July 2, 2010: Police Buried Under a Blizzard of Guidance: HMIC

July 1, 2010: Freedom To Change The Law?

June 30, 2010: A New Outlook On Penal Reform?

June 30, 2010: Revolving Door Of Offending Must Stop, Says Clarke

June 30, 2010: Ken Clarke: Speech on Criminal Justice Reform

June 29, 2010: No More Police Targets

June 26, 2010: Family Intervention Projects Questioned

June 25, 2010: Cutting Criminal Justice

June 24, 2010: Napo on Sex Offenders Report

June 23, 2010: Closing Courts: The Cuts Begin

June 23, 2010: Strategy To Tackle Gangs

June 15, 2010: Courts and Mentally Disordered Offenders

June 8, 2010: Working With Muslims in Prison

June 1, 2010: Your Chance To Nominate a QC

March 14, 2006: New Campaign On Rape

The Government has launched an advertising campaign warning men that they could go to jail for rape if they have sex without consent. The adverts will feature in lads’ magazines, on radio stations and in pub washrooms, targeting young men aged 18-24 to raise awareness and understanding of consent. The radio adverts will be broadcast on weekend early evening slots, at a time when young people are getting ready to go out. The campaign runs until 30 April. Copies of the advertising material are available here.
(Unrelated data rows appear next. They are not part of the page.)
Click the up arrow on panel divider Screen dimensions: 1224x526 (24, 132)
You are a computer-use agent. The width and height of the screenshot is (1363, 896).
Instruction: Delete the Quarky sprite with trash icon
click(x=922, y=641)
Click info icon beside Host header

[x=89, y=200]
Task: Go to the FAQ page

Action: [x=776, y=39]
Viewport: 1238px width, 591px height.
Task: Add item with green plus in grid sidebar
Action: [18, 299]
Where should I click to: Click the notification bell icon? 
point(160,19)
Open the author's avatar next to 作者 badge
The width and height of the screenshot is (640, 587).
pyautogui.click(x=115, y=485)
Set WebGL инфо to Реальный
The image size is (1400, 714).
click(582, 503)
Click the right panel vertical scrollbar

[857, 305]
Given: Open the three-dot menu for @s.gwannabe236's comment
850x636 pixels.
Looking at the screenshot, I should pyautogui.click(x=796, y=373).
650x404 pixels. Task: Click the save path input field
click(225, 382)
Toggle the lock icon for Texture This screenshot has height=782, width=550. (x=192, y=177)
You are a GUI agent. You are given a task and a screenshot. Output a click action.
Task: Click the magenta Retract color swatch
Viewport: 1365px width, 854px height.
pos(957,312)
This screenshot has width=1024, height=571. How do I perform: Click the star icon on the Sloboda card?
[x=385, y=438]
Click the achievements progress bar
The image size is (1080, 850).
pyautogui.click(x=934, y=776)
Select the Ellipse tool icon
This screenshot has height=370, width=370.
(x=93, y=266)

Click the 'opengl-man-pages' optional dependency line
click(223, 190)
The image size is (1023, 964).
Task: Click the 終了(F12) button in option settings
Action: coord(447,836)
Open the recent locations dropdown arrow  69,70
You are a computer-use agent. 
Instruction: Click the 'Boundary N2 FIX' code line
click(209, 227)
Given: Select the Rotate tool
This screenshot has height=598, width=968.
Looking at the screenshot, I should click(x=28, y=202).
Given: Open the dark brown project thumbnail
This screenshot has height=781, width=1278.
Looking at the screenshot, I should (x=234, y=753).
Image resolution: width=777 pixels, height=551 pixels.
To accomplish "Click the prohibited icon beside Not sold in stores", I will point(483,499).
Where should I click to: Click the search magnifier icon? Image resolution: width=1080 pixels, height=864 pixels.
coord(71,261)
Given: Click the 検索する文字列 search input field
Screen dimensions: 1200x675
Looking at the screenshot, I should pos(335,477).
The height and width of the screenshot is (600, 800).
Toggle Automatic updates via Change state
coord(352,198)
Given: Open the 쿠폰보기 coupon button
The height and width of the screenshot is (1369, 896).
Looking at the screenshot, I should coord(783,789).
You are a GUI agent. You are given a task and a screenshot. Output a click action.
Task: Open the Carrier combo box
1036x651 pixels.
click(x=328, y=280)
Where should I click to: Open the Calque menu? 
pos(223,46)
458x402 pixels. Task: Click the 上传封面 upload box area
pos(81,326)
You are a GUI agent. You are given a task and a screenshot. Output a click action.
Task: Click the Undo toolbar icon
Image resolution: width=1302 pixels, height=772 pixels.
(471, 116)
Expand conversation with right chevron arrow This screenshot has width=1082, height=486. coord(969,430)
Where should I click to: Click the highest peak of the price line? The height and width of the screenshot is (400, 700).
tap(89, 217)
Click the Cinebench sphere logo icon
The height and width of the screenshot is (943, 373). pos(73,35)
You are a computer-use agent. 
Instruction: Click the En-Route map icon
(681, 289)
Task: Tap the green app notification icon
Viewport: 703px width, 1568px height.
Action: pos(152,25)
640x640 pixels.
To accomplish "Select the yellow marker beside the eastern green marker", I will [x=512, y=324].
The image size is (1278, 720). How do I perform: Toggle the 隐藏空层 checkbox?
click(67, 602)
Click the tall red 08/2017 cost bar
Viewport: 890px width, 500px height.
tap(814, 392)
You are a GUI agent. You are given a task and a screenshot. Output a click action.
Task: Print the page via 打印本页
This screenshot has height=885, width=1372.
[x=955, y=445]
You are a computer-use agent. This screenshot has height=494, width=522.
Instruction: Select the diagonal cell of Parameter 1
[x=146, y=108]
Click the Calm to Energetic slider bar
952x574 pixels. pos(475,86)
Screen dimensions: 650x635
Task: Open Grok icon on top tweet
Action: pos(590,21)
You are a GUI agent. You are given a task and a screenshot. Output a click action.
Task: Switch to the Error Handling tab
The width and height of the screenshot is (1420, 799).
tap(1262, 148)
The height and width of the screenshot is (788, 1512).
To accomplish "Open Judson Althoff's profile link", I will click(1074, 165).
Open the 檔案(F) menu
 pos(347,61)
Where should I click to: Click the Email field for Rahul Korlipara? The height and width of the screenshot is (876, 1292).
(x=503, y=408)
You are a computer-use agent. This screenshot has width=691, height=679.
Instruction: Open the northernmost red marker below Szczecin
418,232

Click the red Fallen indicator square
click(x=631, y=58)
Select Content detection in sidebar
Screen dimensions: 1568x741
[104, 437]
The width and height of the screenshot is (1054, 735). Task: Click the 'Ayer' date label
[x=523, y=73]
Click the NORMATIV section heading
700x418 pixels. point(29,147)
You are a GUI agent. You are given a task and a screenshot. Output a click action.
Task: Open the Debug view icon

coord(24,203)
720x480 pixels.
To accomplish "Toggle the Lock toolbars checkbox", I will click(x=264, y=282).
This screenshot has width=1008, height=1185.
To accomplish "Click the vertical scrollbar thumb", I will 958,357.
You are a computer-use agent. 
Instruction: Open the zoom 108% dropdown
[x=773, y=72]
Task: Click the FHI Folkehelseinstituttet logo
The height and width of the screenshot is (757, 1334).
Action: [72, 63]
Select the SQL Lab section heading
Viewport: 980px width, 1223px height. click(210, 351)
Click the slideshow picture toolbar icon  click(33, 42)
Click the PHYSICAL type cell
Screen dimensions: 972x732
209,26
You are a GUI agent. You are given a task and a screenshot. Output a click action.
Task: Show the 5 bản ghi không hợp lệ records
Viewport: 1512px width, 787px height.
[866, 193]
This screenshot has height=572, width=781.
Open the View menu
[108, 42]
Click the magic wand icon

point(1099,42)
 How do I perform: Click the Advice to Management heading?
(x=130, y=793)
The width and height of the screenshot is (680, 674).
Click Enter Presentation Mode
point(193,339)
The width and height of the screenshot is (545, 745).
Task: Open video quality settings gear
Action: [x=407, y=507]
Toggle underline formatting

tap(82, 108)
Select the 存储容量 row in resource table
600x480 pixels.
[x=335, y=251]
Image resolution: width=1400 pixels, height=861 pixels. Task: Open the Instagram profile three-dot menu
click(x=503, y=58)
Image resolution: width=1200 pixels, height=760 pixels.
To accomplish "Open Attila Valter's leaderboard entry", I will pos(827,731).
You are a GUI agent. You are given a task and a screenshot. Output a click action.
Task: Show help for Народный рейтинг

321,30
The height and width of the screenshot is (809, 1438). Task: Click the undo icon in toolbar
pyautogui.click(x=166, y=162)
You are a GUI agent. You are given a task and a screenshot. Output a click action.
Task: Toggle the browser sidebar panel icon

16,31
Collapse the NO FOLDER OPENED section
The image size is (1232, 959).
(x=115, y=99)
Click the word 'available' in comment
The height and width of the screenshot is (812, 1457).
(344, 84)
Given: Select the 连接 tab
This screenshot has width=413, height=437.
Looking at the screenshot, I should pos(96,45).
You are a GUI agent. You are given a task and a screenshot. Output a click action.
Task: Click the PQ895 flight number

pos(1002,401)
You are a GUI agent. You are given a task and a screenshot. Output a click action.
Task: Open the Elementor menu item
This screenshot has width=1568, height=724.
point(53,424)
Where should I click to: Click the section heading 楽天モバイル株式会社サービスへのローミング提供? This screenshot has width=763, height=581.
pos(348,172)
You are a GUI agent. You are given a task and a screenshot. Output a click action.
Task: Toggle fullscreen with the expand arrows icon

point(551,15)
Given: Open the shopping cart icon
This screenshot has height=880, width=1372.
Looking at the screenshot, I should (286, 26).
Consent is at the centre of the offence of rape. The Sexual Offences Act 2003 set down, for the first time, that a defendant in a rape case would need to show that they have reasonable grounds to believe that the other person had given their consent.

The Act also introduced a definition of consent – that a person consents if s/he ‘agrees by choice, and has the freedom and capacity to make that choice’. The Sexual Offences Act was granted Royal Assent on 20 November 2003 and implemented on 1 May 2004.

While recognising, that only a small minority of men ever commit rape, the campaign is nevertheless aimed at men, because the vast majority of sexual offences are committed by men. It is also known that alcohol plays a significant role in rapes.

The campaign aims to reduce incidents of rape by ensuring that men understand they need to gain active consent before they have sex. The Government is spending £400,000 on the campaign, which will run until the end of April, and aims to reduce the number of offences committed and increase reporting rates. Home Office Minister Fiona Mactaggart commented:

"For a long time, work to raise awareness of sexual violence has focused on the need for women to take responsibility for their personal safety. That is still important, but I believe that we need to start putting the onus onto men and make them aware of their responsibilities."

"I want young men to see these adverts and realise that they should not be having sex unless they have secured the consent of the other person. Our campaign is not saying 'don't have sex'; it is about ensuring that sex is mutually agreed. Victims of crime often feel they are to blame for the offence, they are not - perpetrators are. But I want to make sure that men, who are most often the perpetrators of this appalling crime, are fully aware of their responsibility to seek consent before having sex. I hope that greater awareness of the law and a clearer sense of everybody’s responsibilities will lead to a reduction in the number of rapes committed."

Further information on Government policy and legislation on sexual offences, and details on where to find advice and support for victims of rape, see the sexual offences page on the Home Office website.